Bilan positif pour le Forum social mondial

Altermondialisme • Le Forum social mondial s’est clôturé samedi dernier à Salvador de Bahia. Avec pas moins de 80’000 participants, le bilan est positif, malgré les contextes mondial et brésilien défavorables.

Près de 2000 ateliers répartis en 19 axes thématiques ont eu lieu pendant les 4 jours du forum (photo: Sergio Ferrari).

Pas moins de 80’000 participants ont assisté aux divers ateliers (près de 2000, répartis en 19 axes thématiques) durant les 4 jours qu’a duré le FSM. On peut parler de réel succès et cela montre aux plus sceptiques que ce grand rassemblement des altermondialistes garde tout son sens.

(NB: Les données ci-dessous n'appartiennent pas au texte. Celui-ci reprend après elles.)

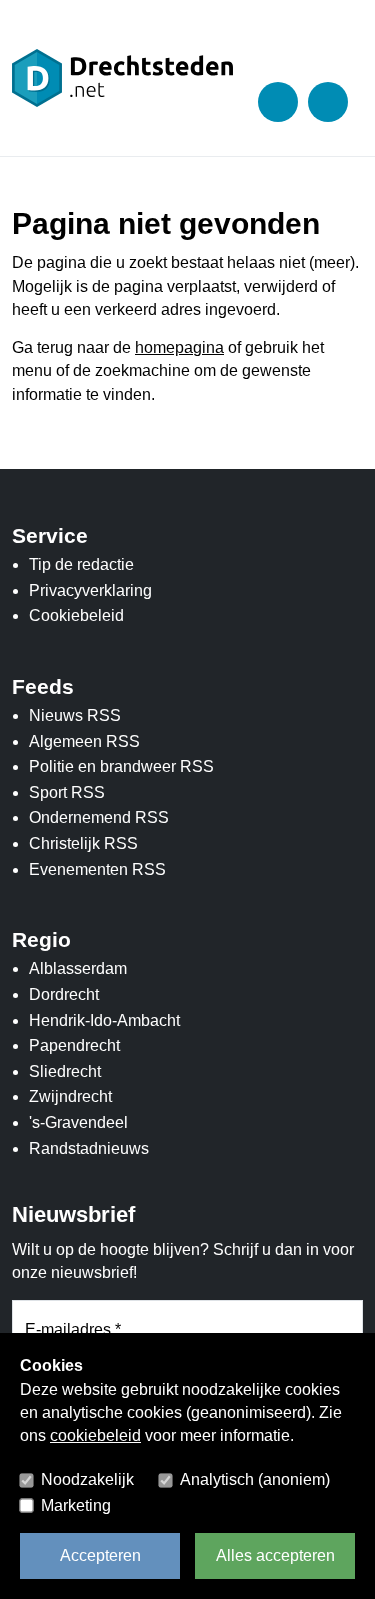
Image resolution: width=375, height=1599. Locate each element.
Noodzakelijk (87, 1479)
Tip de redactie (81, 564)
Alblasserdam (78, 968)
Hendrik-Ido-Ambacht (104, 1020)
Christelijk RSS (83, 843)
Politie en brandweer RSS (121, 766)
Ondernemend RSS (99, 817)
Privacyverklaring (90, 590)
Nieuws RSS (75, 715)
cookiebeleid (95, 1435)
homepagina (179, 347)
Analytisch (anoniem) (255, 1479)
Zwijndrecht (70, 1096)
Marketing (76, 1505)
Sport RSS (67, 792)
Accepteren (100, 1555)
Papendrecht (74, 1045)
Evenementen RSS (97, 869)
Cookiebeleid (76, 615)
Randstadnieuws (89, 1148)
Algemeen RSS (84, 741)
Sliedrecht (65, 1071)
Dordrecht (64, 994)
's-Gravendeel (78, 1122)
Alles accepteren (275, 1555)
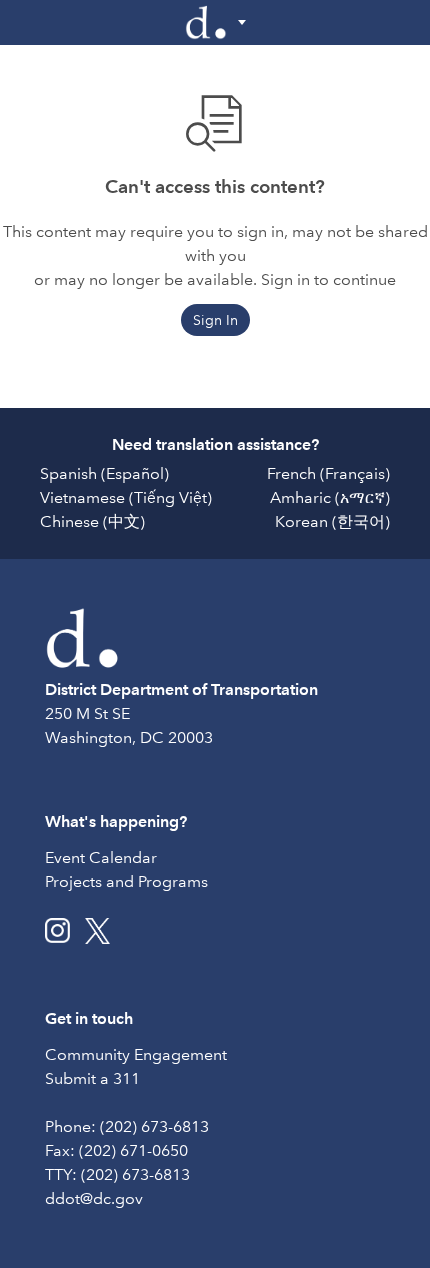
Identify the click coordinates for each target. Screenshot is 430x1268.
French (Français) (328, 473)
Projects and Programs (126, 881)
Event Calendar (101, 857)
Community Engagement (136, 1054)
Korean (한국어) (332, 521)
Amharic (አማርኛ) (330, 497)
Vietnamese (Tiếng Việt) (126, 497)
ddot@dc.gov (94, 1198)
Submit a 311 (92, 1078)
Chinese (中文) (92, 521)
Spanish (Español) (104, 473)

C’est d’autant plus vrai qu’il y a encore quelques mois, la tenue de ce FSM n’était pas garantie. La dernière édition, en 2016 à Montréal, n’avait rassemblé «que» 30’000 participants. Le Canada avait montré à cette occasion que, contrairement à ce que l’on croit habituellement, sa politique de migration est très restrictive. De nombreux représentants des mouvements sociaux et de la société civile du Sud n’avaient en effet pas pu assister au FSM, faute de visa. On voulait nous faire croire à un essoufflement du mouvement altermondialiste: il a pourtant répondu à l’appel de Salvador de Bahia, où les organisateurs ont mis une énergie incroyable en très peu de temps pour assurer la logistique de l’événement.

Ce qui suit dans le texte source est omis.